# Sword Fish



## BBreeze (Aug 26, 2009)

We finally got a chance to do our first trip that was dedicated to sword fish. We fished a little south east of the elbow in a area that was marking huge schools of bait, but had no current and we had no luck. So at 11:30 we decided to move about 12 mile south west. In a area that was a little shallower, but had more structure. This area also was marking good bait and had a little more current. While deploying the second bait the line went slack, so I engaged and reeled the slack as fast as I could to nothing. As soon as I quit reeling I get a little tap then another good tap. I reeled the bait about 30 cranks and stop to another tap and when I go to pull it away from him agin he inhales it. The fish comes strait to the boat and kinda fought like a huge shark, never running more than a couple hundred feet and when he would run it was just a steady pull of drag. After a hour of this with the drag set at 22lbs he finally just gives up and come strait to the boat. We get the fish in the boat and you would of thought we just won the supper bowl. 
By this time the wind it kicking pretty good, so we make the decision to pack it up and make the long WET ride home. 

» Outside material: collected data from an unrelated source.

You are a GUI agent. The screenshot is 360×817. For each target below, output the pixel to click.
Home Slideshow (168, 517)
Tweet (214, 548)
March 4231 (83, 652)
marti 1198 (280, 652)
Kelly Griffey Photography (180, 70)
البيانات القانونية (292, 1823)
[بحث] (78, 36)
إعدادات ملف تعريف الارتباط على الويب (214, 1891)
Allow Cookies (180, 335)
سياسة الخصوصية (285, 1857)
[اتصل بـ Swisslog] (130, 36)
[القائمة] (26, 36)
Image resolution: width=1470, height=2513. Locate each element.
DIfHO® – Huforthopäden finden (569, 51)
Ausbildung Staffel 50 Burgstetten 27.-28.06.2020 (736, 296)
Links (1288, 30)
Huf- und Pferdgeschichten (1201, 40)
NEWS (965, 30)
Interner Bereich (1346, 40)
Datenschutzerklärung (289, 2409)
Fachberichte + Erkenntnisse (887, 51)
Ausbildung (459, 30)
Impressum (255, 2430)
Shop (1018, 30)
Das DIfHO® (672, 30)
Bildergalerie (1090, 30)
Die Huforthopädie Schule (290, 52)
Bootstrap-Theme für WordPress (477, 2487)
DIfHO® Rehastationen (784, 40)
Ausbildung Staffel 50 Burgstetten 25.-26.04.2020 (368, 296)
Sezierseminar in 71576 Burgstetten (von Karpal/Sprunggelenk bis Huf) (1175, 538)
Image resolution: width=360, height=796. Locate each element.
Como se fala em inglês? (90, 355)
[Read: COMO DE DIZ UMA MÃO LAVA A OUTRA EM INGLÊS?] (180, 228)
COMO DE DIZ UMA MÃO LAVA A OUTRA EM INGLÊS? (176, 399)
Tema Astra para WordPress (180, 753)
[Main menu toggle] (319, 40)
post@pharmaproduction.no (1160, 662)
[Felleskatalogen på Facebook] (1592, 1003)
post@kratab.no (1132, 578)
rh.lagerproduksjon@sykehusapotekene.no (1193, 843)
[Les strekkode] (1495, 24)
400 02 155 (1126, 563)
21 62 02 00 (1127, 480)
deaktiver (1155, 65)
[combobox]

This was also the first trip since installing auto pilot and don't know how we fished with out it. 

Fish was caught on squid
11/0 mustad 7691
15' 300 lb mono leader
Tsunami multi color light


----------



## fairpoint (May 9, 2013)

You did win the super bowl of some fine eating fish....Congrats on the Sword....


----------



## samoajoe (Dec 28, 2010)

Great haul with a decent sword. What kind of rod/reel set up did you have?


----------



## Miss Tradewinds (Apr 27, 2012)

That's awesome, congrats! We fished in the Spur area Sunday night for swords with no luck. It's always reassuring to see another angler come out winning when we have lost hope in the game. Thanks for posting motivation!


----------



## D35 (Jun 29, 2011)

Congrats on that nice fish!!! :thumbsup::thumbsup:


----------



## wide spread (May 22, 2011)

Good job and nice fish.


----------



## BBreeze (Aug 26, 2009)

samojoe we caught this fish on a Tiagra 30wlrs with a 30 to 50 class star rod. The reel is loaded with 80lb power pro, 50lb mono top shot, and a 250lb wind-on leader.


----------



## samoajoe (Dec 28, 2010)

BBreeze said:


> samojoe we caught this fish on a Tiagra 30wlrs with a 30 to 50 class star rod. The reel is loaded with 80lb power pro, 50lb mono top shot, and a 250lb wind-on leader.


 
Excellent! My buddy and I will have a better plan of attack next time and target them directly, and not bump into one on a long drift like we did about a month ago.


----------



## cobe killer (Apr 13, 2008)

:thumbup: awesome job on a NICE sword!!!!!:thumbup:


----------



## DAWGONIT (Jan 16, 2009)

Great eats & pretty work; thanks for sharing report & pic.
Catch 'em up.


----------



## purple haze (Sep 2, 2013)

Nice sword just the right size to cut up into steaks.


----------



## CaptScoob38 (Jan 30, 2012)

Thats right around where I have been trying with no luck but you have given me hope to get out there and give it hell!!!


----------